そう願う王がすぐ側にいてくれた友と分かり合えないという事実は、どこまでも滑稽で愚かに映るのではないだろうか。否、もしそんな事が知れれば、民はイリスが語る『理想』に耳を傾けてはくれないだろう。
そうなってしまえば、聖王国は終わりを告げるに違いない。
弱気になっているためか被害妄想が広がっているような気もするが、今こうして各国の代表が集まる事が出来たのはイリスが語る『理想』が耳に心地良いからだ。そこに希望があるからこそ、国の垣根を越えた会談が成し得ているのである。
しかし、希望が失われれば信頼などものの数秒で崩れてしまう。表面上は綺麗にまとまっているように見えるのかもしれないが、今の状況は手入れがされていない築数十年の館の軋んだ床を歩くようなものだ。どこが脆くて、どこに灯りがあるのかも分からない。下手をすれば腐った床を踏み抜いて、暗い穴へと落ちてしまう可能性すらある。
それでも、イリスは一人で進まなければならない。
元来から王と呼ばれる者は孤独だ。誰に頼る事無く、茨の道を進み続けるのが王という存在なのである。ならば、迷わず自身が信じた王道を進むのみ。
「教皇殿、それにシュバルツ王。心遣い感謝します。セドリックには我が国の防衛を任せます。ですが、仮に前線を突破された際は……全力を持って対応するよう命じます」
心中で決意したイリスは、全ての力を瞳へと込めて言い切った。
その瞬間、目の前にいる教皇とリシェス共和国の代表がはっきりと息を呑んだのが伝わってくる。
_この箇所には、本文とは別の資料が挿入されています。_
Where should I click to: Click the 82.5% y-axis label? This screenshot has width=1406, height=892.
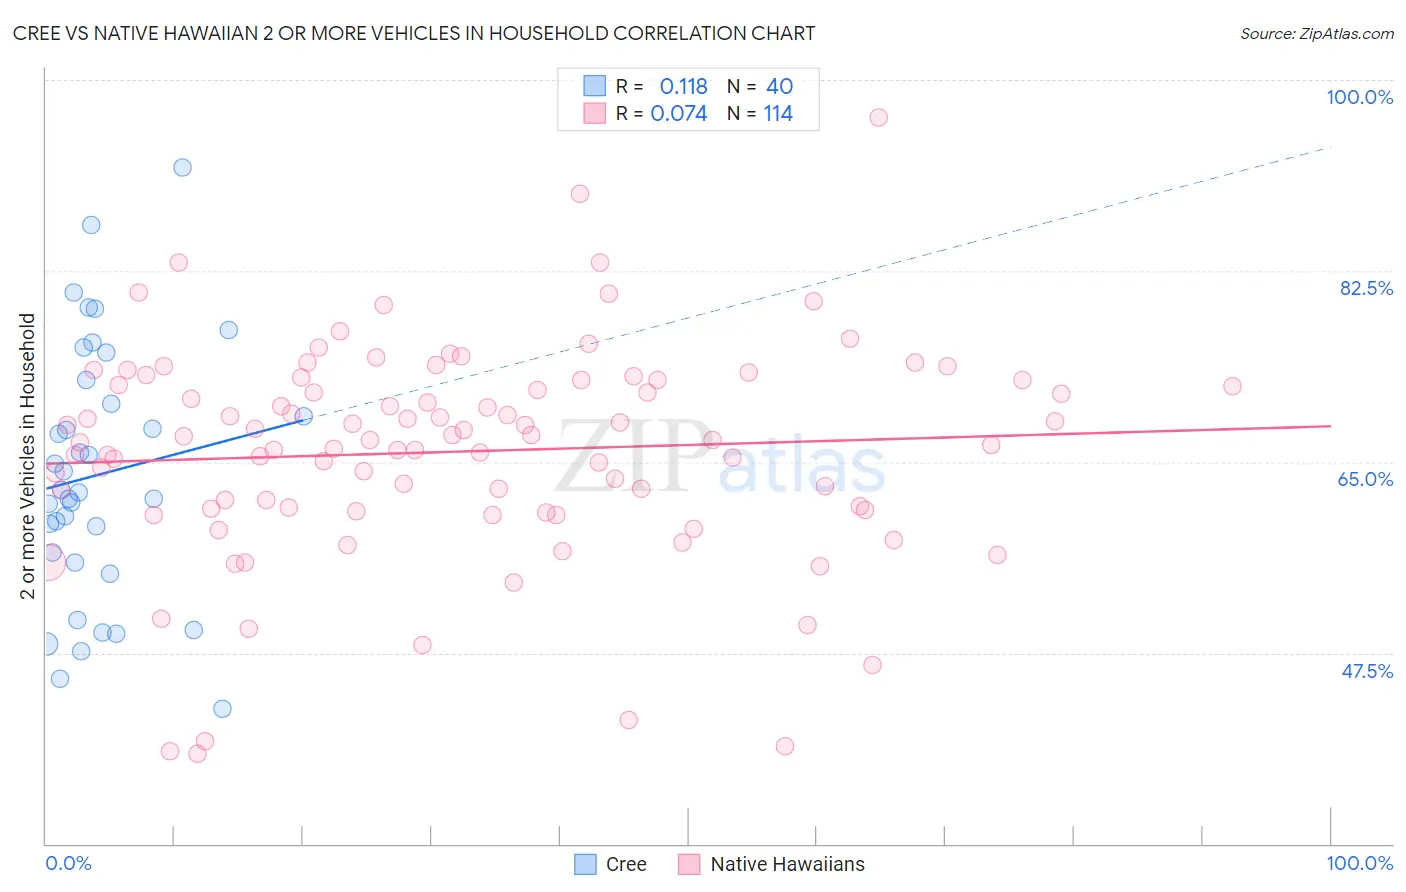1366,288
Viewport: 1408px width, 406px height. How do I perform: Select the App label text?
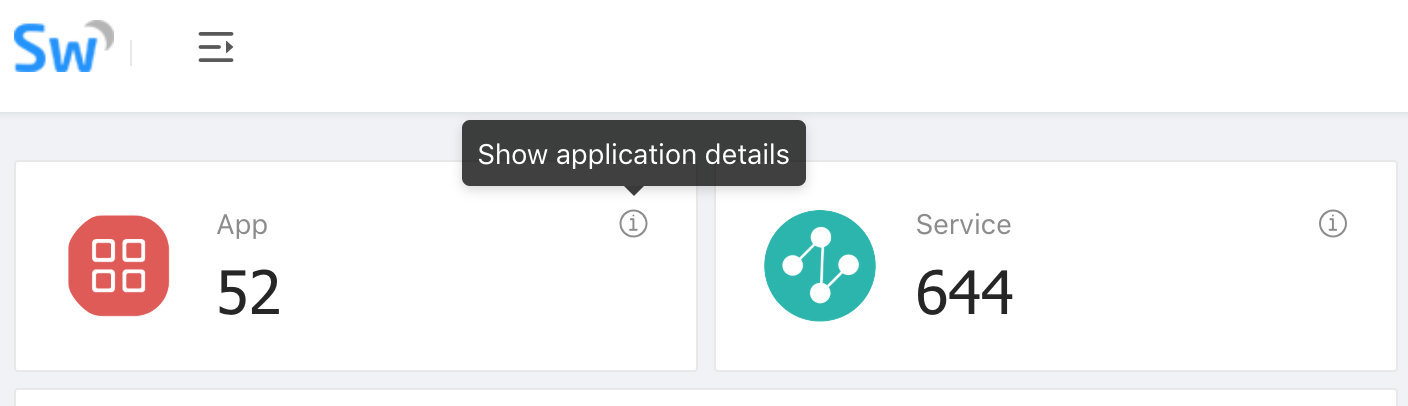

どうやら彼らはイリスが友を戦場へと送る事に迷い、平静でいられないと思っていたようだ。しかし、今のストレインは彼等とも同盟を結んでいる。敵であれば警戒させてしまったのだろうが、味方であるイリスが力を取り戻した事は幸いであったようで。
「さすがは魔女と呼ばれるだけはありますね。普段から冷静沈着な風を装っていますが……私はそこまで割り切れません。今は味方である事を素直に喜ぶとしましょう」
一度皺枯れた表情を緩めた教皇は一人納得したように頷いた。
それに倣って頷いたのは、リシェス共和国の代表である壮年の男。どうやら、イリスはまだ王として、氷雪種の総意者という強大なる敵と戦う軍勢を率いる者として君臨出来るらしい。
「それでは魔女の呼び名に相応しい働きで……応えましょう」
魔女だろうが悪魔だろうが、何でもいい。今は国の平和のために、皆の笑顔のためにイリスは孤独な戦いへと赴く覚悟を決めたのだった。